Nova Scotia and New Brunswick are neighbors. So two of their largest business centers – Halifax and Moncton – have decided to start cooperating, instead of competing, to attract businesses investment. A new economic development partnership, labeled the Halifax-Moncton growth corridor, is promoting the assets of a region which spans parts of these two provinces – parts that share common blows inflicted by slow economic growth and population declines.

        The first task of the newly-linked regions: identifying the economic assets located in the 156-mile (250-km.) corridor between the two centers, which have a combined population of more than 500,000. Along that corridor are 15 industrial parks, two major airports, a natural gas pipeline and Halifax’s large container port.

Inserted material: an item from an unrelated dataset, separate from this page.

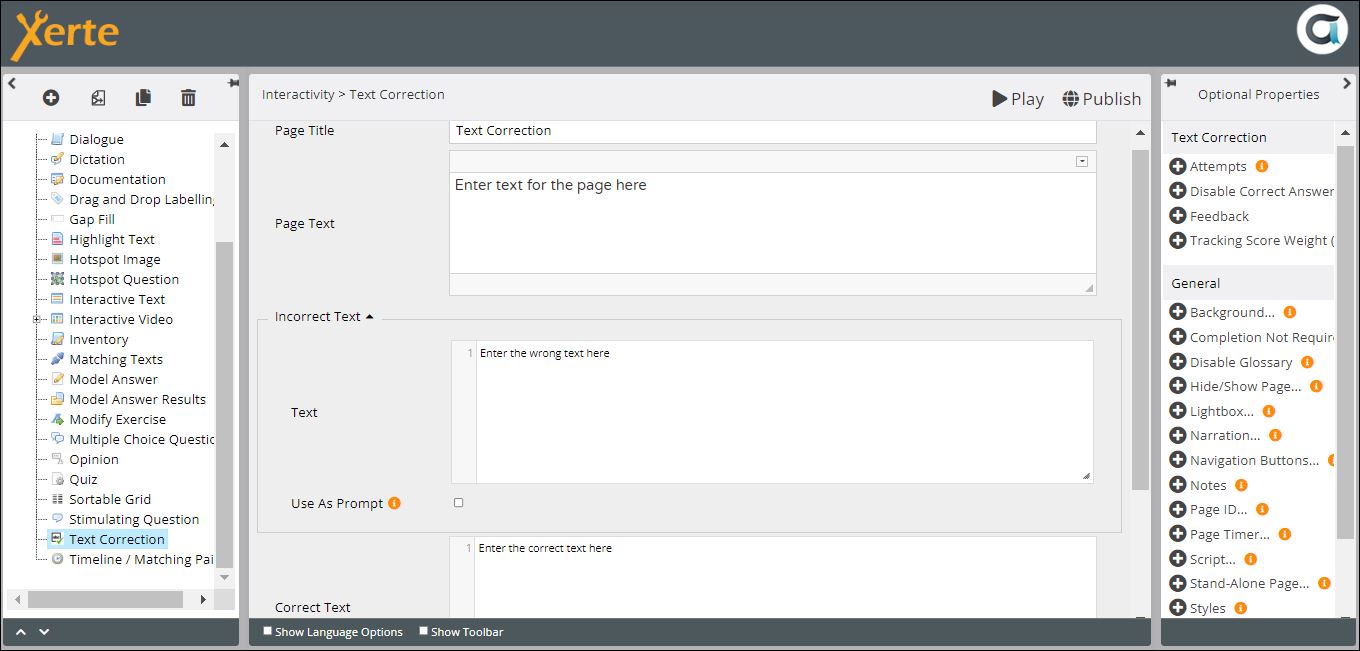This screenshot has width=1360, height=651.
Task: Click into the Page Title input field
Action: click(772, 131)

        Sporting corporate presences by such companies as Stream International and Spiegel Group Tele Services Canada Inc., Nova Scotia has scored solid successes in the call center industry, in large part due to its payroll rebate incentives. Some credit also goes to the province’s new Target Novat Scotia Web site, at www.targetnovascotia.com. U.S.-based TeleTech Holdings Inc., which is setting up three new customer contact centers – one in Halifax, and two sites in as yet unnamed rural locations – is eligible for $8.6 million in payroll rebates.

        Convergys Corp. is expanding its operations into the Truro area – its third contact center in this province; it signed a six-year payroll rebate with the province’s business development organization, Nova Scotia Business Inc. (NSBI). Doppleganger Canso Inc. (DCI), which is planning a center in rural Canso, will receive a $306,000 rebate over five years.

        DCI’s investment, says NSBI president Steve Lund, reflects a commitment to “an alternate business model for contact center deployment,” one which capitalizes on smaller labor pools located in rural communities – and one which could become a model for other investment-hungry communities in the province.

Prince Edward Island

Nine years ago, the tiny province of Prince Edward Island had no aerospace industry presence. Today, Premier Pat Binns says it accounts for roughly 20 per cent of the province’s total exports – and contributes more than $109 million to the P.E.I. economy.

        It’s an industrial boon to an economy that’s truly feeling its oats: Prince Edward Island is also experiencing a recovery in agricultural production and exports, an increase in manufacturing shipments and a boom in its construction market.

        Two new companies – MDS PRAD Technologies Corp., a subsidiary of MDS Aero Support, and Vector Aerospace – have announced plans for new and upgraded facilities this year at the province’s aerospace business park. MDS PRAD is building an R&D facility geared to engineering and production at its facilities in Slemon Park; the park houses such international industry players as Atlantic Turbines International and Honeywell Engines and Systems.

        This is the only aerospace business park in Canada with a training center; the center can tailor training programs to tenants’ needs – and that’s been a factor in attracting companies here. So has this province’s government. MDS Prad’s president and chief operating officer, Phillip Rodger, confirms public officials’ efforts played a vital part in the decision to invest here. Now, government has unveiled new tax incentives for businesses setting up in specific industrial parks: a sales tax rebate, a corporate income tax offset, and a full property tax rebate.

        Atlantic Canada’s business case is compelling, and each East Coast province is experiencing a range of sector-specific investments that mark new-millennium economies taking shape.